C’est beaucoup sur les épaules de deux seules personnes. Ce sont des entreprises fragiles et difficiles à porter pour toutes sortes de raisons, qui font que dû à différents imprévus, dont des catastrophes naturelles, une fatigue accumulée et un important problème de santé, la ferme n’a eu d’autre choix que de ralentir la cadence. Ce dernier écueil aura transformé la conception de la vie de cette femme, la ramenant dans la sagesse de l’instant présent, où le couple a baissé ses attentes et donné du temps aux autres rêves, dont celui de voyager davantage, comme ces quelques mois en pack-sac et école-maison avec leurs jeunes enfants. Lâcher-prise en augmentant la confiance lui aura permis de poursuivre la ferme malgré tout.

Par contre, leur entreprise et leurs différents emplois à l’extérieur leur ont ouvert les portes d’une riche communauté de gens extraordinaires, vieux acteurs de l’agriculture biologique de la région ou artisans remplis de connaissances, de ce savoir-faire ancestral qui tend à se perdre.

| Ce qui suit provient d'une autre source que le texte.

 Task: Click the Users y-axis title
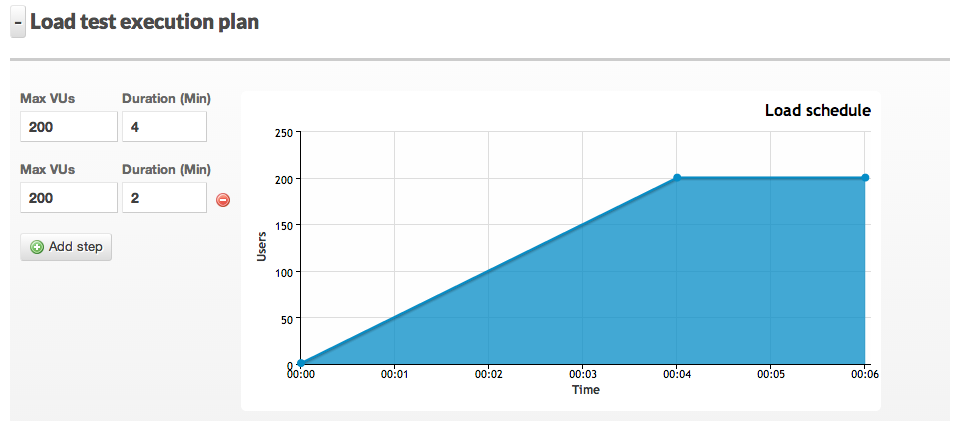[262, 247]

Catherine parle avec affection de ces vieux hippies du coin, de ces vétérans connectés au terroir, de qui ils ont tant appris, et de qui ils ont eu un soutien indéfectible. Ainsi, malgré qu’ils ne venaient pas du coin, ils ont toujours été bien entourés, ajoutant à cela les Woofers venant du monde entier qu’ils accueillent année après année, ou par l’expérience de recevoir des jeunes du défunt organisme Jeunesse Canada Monde. Même si s’intégrer reste un processus, et trouver sa place dans un réseau agricole déjà bien implanté ici fut un défi, Catherine parle des gens du coin comme étant accueillants et gentils, où Dave, l’autre agriculteur de l’histoire, est désormais impliqué dans plusieurs comités.

La passion de mille et une chose reste dans les yeux de cette agricultrice, qui est aussi ébéniste, artisane de vannerie, qui travaille avec les artistes au HUB créatif et touche prochainement à la transmission, au mitan de sa vie, où on est venu la chercher pour un projet éducatif dans les écoles. Dave dit de Catherine que c’est une « expérientielle », se nourrissant à essayer continuellement de nouvelles choses. Ces gens profondément communautaires rêvent d’un éco-hameau sur leur terre, d’une coopérative avec la ferme où ils ne seraient plus seuls à nourrir une centaine de familles. Mais les règlements et les lois bloquent l’accès à des projets hors-normes, ou alourdissent des processus déjà laborieux pour mettre en place ces projets porteurs d’un futur plus viable. Aussi, les artisans de cette ferme ne cessent d’innover afin de trouver des solutions à une réalité toujours plus difficile. Des cartes pré-payées jusqu’au comptoir libre-service qu’ils aspirent à mettre en place, toutes les façons sont bonnes pour assurer une sécurité alimentaire aux gens de la région. Pendant ce temps, Saint-Aubert et les environs ont accès à des gens de grandes qualités auxquels deux filles, maintenant grandes, se sont ajoutées; des gens qui n’hésitent pas sur les contacts humains riches et profonds, ainsi que de mettre le bien-être collectif de l’avant.

Remerciements bien bas d’une chanceuse croqueuse de santé!!